Winder Anthony, d'Esterre Christopher D, Menon Bijoy K, Fiehler Jens, Forkert Nils D
Department of Radiology, University of Calgary, Calgary, Canada.
Hotchkiss Brain Institute, University of Calgary, Calgary, Canada.
Med Phys. 2020 Sep;47(9):4199-4211. doi: 10.1002/mp.14351. Epub 2020 Jul 18.
The computation of perfusion parameter images requires knowledge of the arterial blood flow in the form of an arterial input function (AIF). This work proposes a novel method to automatically identify AIFs in computed tomography perfusion (CTP) and dynamic susceptibility contrast perfusion-weighted MRI (PWI) datasets using a deep convolutional neural network (CNN).
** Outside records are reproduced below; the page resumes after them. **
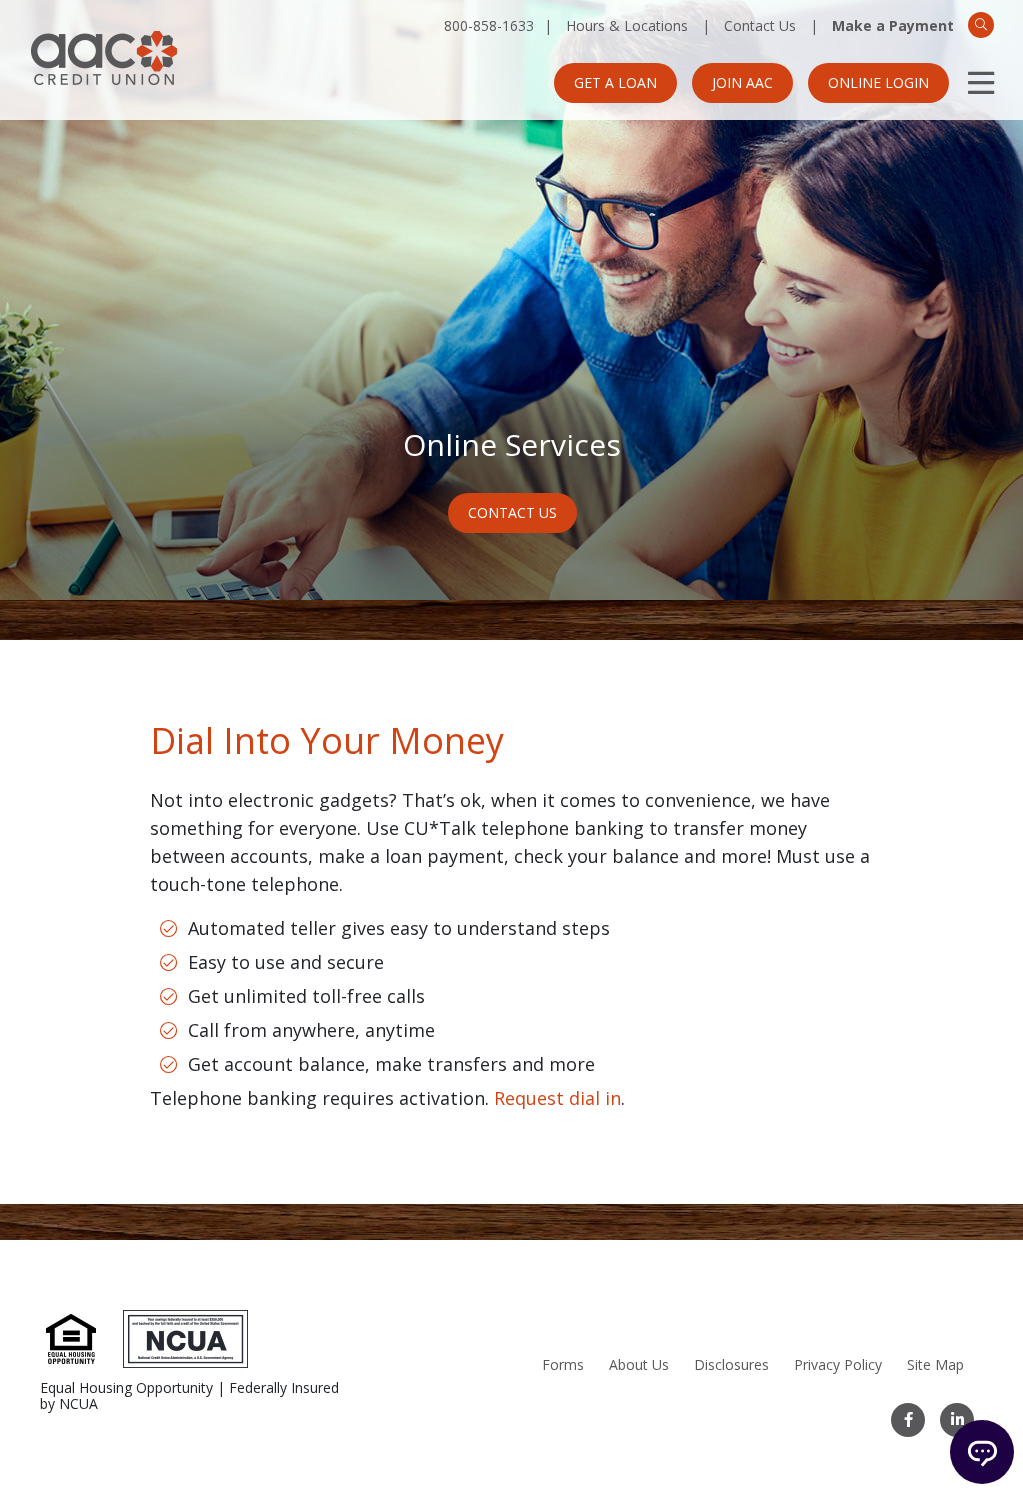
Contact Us (760, 25)
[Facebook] (908, 1420)
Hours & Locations (627, 25)
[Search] (981, 25)
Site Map (935, 1364)
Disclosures (731, 1364)
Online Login (878, 82)
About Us (639, 1364)
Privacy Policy (838, 1364)
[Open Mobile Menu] (981, 83)
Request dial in (557, 1098)
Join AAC (742, 82)
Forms (563, 1364)
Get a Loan (615, 82)
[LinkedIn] (957, 1420)
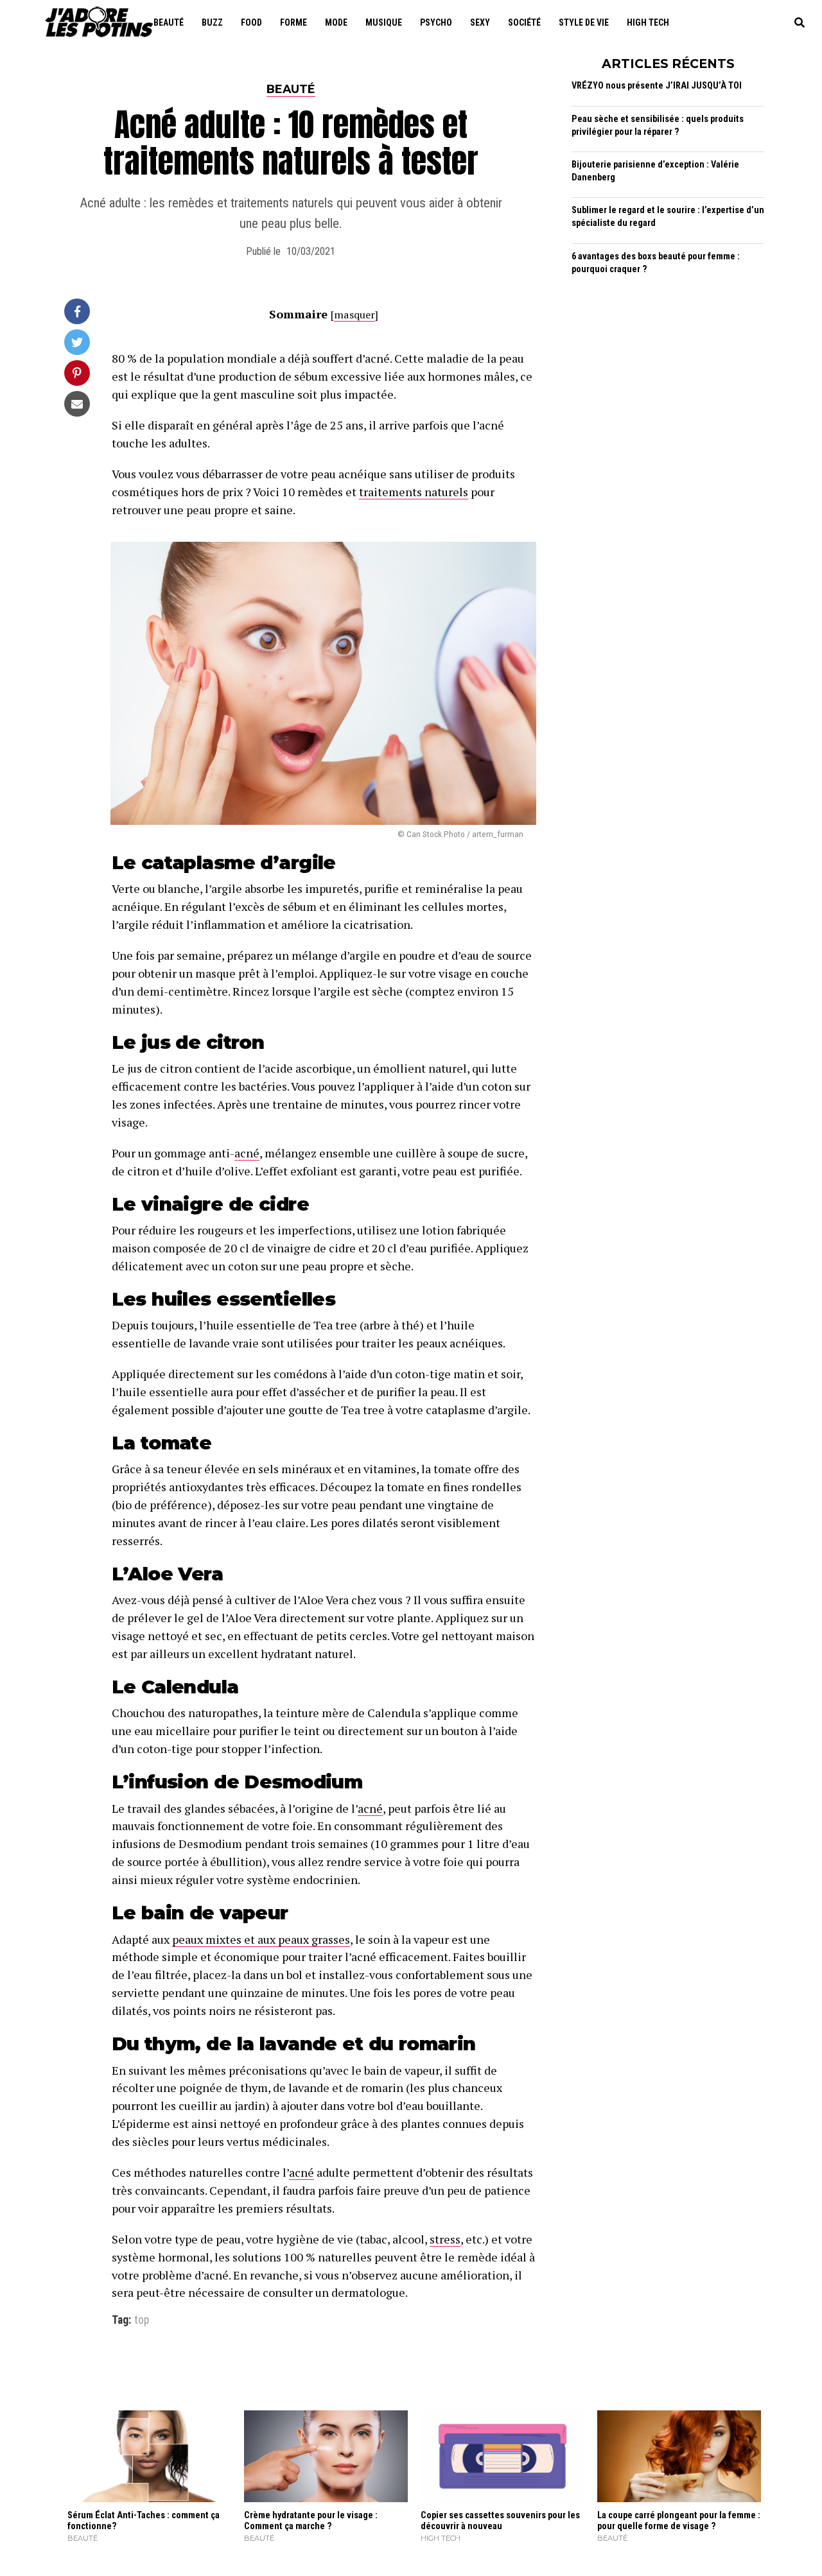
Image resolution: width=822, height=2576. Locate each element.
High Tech (648, 22)
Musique (383, 22)
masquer (354, 314)
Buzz (212, 22)
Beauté (168, 22)
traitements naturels (413, 491)
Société (524, 22)
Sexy (480, 22)
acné (246, 1153)
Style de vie (584, 22)
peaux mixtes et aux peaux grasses (261, 1939)
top (141, 2320)
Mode (336, 22)
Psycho (436, 22)
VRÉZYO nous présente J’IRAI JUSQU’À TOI (657, 85)
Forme (293, 22)
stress (445, 2239)
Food (251, 22)
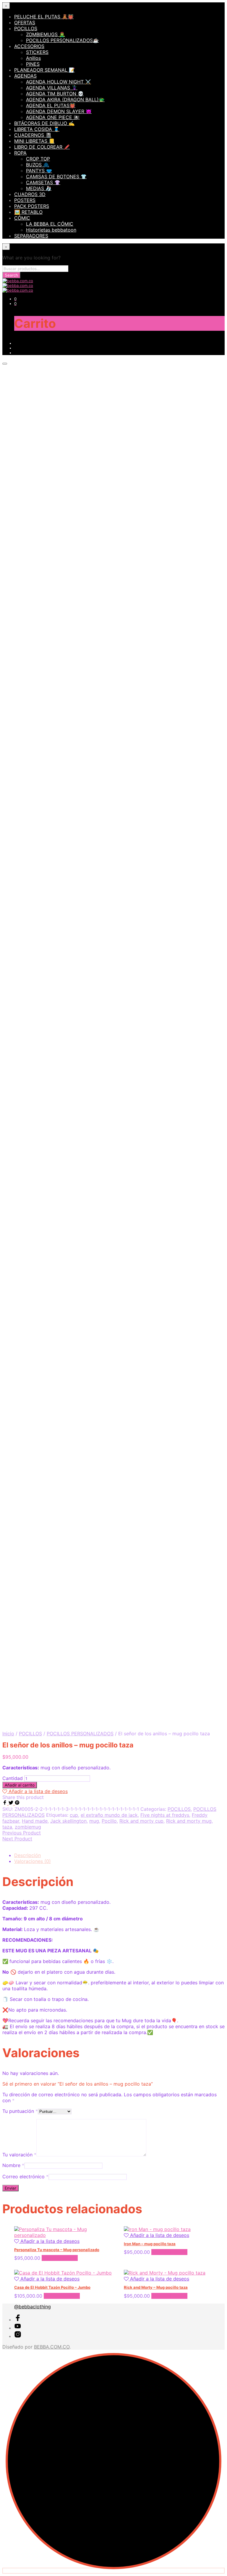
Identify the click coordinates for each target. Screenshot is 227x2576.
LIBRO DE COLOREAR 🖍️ (42, 147)
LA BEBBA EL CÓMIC (49, 224)
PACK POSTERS (31, 206)
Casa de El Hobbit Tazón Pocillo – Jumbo (52, 2287)
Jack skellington (68, 1821)
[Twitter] (12, 1803)
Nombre (13, 2165)
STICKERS (37, 52)
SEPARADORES (31, 236)
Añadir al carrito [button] (60, 2258)
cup (74, 1815)
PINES (33, 64)
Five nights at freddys (164, 1815)
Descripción (27, 1855)
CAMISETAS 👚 (43, 182)
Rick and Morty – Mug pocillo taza (156, 2287)
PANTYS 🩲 (39, 171)
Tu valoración (19, 2155)
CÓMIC (22, 218)
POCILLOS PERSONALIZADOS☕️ (62, 40)
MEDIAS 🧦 (38, 188)
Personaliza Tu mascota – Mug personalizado (56, 2249)
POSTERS (24, 200)
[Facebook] (5, 1803)
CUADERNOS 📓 (32, 135)
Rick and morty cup (141, 1821)
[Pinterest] (17, 1803)
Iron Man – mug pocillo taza (150, 2243)
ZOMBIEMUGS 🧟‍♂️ (45, 34)
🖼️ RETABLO (28, 212)
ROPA (20, 153)
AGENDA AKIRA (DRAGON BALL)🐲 (65, 99)
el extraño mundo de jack (109, 1815)
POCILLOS (25, 28)
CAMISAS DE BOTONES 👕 (56, 176)
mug (94, 1821)
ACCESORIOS (29, 46)
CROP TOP (38, 159)
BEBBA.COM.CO (51, 2347)
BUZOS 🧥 (37, 165)
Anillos (33, 58)
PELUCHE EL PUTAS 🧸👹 (44, 17)
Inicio (8, 1733)
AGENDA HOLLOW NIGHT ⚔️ (58, 82)
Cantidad (12, 1778)
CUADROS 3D (30, 194)
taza (7, 1827)
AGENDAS (25, 76)
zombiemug (28, 1827)
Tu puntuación (20, 2111)
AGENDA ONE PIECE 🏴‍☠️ (53, 117)
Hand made (35, 1821)
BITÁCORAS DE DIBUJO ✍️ (44, 123)
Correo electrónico (25, 2176)
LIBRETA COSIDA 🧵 (36, 129)
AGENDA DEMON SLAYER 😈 (59, 111)
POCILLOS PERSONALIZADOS (80, 1733)
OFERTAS (24, 22)
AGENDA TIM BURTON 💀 (55, 94)
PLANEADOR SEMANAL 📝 (44, 70)
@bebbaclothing (32, 2306)
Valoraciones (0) (32, 1861)
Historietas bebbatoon (51, 230)
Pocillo (109, 1821)
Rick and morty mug (189, 1821)
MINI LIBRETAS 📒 (34, 141)
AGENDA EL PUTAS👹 (50, 105)
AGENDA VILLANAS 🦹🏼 (51, 88)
One-hundred CTP and 100 PWI datasets of acute ischemic stroke patients were available for model development and evaluation. For each modality, 50 datasets were used for CNN training and 20 for validation using manually selected AIFs and non-arterial tissue concentration time curves. Model evaluation was performed using the remaining 30 independent validation datasets from each modality with manual AIF selections provided by two experts as ground truth. Additionally, AIFs were also extracted using an established automatic shape-based algorithm for comparison purposes. The extracted AIFs were compared using normalized cross-correlation and shape features as well as using the Dice similarity metric and volume of the corresponding hypoperfusion (Tmax > 6 s) lesions.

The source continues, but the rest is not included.